- Born: Peter John Derham 21 August 1925 Melbourne, Australia
- Died: 24 September 2008 (aged 83) Melbourne, Australia
- Education: Melbourne Grammar School
- Alma mater: University of Melbourne Harvard University
- Occupations: Businessman; business executive; philanthropist;
- Relatives: Frederick Derham (great-grandfather) John Derham (father)

= Peter Derham =

Australian business executive and director (1925–2008)

Sir Peter John Derham (21 August 1925 – 24 September 2008) was an Australian business executive and philanthropist who was Managing Director of Nylex.

Derham graduated from Melbourne Grammar School in 1943, followed by his completion of a BSc at the University of Melbourne in 1959. He is a former resident of Ormond College and International House.

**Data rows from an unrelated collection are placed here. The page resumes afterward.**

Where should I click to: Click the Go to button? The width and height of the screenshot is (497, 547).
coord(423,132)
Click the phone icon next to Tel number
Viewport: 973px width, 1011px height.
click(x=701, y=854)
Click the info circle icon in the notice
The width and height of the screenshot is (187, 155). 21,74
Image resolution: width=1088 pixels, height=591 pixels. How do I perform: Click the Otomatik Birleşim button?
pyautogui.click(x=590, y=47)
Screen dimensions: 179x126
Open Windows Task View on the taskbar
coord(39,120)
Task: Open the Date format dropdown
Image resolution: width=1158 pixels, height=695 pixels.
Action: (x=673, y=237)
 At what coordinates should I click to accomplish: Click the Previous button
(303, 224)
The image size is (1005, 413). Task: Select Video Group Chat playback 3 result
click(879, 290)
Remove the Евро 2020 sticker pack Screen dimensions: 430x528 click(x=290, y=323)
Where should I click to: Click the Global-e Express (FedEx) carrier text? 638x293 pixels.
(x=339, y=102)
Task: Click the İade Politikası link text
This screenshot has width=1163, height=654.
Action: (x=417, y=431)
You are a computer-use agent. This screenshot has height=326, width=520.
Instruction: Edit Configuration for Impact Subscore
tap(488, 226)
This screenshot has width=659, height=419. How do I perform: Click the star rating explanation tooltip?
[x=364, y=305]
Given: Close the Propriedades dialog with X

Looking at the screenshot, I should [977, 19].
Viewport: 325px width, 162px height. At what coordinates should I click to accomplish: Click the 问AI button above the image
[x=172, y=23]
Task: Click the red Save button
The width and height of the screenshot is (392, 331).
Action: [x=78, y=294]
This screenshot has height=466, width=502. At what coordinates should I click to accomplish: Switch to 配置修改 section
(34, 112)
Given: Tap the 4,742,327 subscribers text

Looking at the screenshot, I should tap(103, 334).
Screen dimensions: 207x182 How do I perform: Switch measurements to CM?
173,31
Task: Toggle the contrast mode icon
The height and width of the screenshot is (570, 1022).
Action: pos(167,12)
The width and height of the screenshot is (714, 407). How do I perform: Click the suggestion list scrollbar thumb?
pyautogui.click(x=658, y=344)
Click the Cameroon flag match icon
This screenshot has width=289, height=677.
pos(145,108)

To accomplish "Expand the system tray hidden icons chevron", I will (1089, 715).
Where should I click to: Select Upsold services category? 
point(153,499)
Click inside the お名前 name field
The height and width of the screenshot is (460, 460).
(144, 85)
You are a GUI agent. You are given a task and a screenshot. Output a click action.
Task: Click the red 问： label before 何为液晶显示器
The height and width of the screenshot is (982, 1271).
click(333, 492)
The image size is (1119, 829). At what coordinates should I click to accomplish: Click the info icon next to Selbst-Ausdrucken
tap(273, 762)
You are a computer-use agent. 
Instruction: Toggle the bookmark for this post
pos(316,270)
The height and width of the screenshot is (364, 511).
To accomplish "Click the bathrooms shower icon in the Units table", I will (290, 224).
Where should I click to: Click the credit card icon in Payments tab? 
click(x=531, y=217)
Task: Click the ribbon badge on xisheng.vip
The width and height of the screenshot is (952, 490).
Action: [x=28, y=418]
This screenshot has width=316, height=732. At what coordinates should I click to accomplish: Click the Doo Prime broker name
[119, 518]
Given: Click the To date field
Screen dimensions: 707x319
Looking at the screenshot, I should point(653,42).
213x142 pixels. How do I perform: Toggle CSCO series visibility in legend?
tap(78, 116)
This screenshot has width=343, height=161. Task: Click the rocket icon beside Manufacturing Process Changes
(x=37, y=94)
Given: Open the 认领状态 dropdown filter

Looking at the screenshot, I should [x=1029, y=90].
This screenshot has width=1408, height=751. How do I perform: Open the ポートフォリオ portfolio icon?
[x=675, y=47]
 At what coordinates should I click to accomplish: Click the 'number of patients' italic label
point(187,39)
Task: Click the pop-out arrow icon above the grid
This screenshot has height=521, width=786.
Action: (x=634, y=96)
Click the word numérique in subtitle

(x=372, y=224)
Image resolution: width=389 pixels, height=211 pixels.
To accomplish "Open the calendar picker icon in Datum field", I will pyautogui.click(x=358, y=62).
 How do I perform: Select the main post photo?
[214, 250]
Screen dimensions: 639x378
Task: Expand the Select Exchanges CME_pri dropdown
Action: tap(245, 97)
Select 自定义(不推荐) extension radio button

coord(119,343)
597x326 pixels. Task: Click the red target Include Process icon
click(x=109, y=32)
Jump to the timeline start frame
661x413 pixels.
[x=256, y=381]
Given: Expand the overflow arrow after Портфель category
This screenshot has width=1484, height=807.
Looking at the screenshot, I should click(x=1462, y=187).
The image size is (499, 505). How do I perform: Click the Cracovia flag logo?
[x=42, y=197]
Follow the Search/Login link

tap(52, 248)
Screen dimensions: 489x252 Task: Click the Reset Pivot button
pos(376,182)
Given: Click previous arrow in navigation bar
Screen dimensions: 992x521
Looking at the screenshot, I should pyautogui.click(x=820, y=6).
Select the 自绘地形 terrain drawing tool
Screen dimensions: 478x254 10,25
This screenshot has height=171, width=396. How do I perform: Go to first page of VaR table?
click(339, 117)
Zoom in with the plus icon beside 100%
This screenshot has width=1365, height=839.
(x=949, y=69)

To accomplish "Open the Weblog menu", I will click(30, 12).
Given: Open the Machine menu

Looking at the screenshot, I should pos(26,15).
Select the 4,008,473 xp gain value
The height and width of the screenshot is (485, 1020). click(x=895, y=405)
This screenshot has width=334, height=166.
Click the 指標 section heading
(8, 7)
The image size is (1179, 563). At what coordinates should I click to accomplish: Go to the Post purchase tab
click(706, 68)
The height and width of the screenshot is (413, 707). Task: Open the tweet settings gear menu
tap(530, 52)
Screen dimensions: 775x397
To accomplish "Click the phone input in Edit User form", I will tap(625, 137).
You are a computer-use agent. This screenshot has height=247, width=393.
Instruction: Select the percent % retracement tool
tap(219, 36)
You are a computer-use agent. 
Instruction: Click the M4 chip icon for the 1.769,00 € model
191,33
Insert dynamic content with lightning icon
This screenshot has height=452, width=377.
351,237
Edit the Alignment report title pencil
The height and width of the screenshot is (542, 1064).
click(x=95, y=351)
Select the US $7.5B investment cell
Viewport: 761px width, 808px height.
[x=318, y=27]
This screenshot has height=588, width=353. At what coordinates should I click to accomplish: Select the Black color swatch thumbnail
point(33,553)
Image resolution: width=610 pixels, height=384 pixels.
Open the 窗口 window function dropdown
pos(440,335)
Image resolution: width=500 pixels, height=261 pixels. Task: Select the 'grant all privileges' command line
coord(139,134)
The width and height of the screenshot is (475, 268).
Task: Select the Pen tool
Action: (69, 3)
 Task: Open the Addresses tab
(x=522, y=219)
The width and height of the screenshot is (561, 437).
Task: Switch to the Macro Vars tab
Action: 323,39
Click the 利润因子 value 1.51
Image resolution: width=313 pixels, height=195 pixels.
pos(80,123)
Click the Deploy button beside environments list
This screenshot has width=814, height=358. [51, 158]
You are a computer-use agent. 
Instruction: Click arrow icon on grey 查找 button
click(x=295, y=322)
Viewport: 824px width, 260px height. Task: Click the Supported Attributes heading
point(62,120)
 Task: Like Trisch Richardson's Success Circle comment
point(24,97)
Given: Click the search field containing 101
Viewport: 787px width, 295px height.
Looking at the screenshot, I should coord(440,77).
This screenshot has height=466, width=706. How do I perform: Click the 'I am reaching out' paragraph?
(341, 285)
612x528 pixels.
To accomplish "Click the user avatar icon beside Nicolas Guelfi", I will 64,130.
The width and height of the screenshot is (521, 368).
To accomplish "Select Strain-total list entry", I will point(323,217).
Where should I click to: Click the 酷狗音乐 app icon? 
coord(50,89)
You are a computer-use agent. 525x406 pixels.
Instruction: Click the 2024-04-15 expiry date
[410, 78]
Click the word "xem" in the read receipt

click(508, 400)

In 1940 he joined the forces and served as a member of the Royal Australian Navy from 1945 to 1946.

In 1980, Derham was knighted for his service to industry, including tourism and science. He has been heavily involved in the preservation and restoration of heritage sites, including Mawson's Huts, in Antarctica and sat on a number of prominent charity boards including the Alfred Hospital, Breast Cancer Network, Australian Koala Foundation and the Australian Childhood Foundation. In 1989 Derham and his wife Lady Derham established the renowned Red Hill Estate winery on the Mornington Peninsula.

In 2001, Derham was awarded the Companion of the Order of Australia (AC) for service as an innovator in tourism development, commerce and science, to the community and to the preservation of heritage sites in the Antarctic. At 80 years of age and after 21 years, Derham stood down from Circadian Technologies (ASX:CIR) as the founding chairman.

He died at Cabrini Hospital following a stroke, aged 83.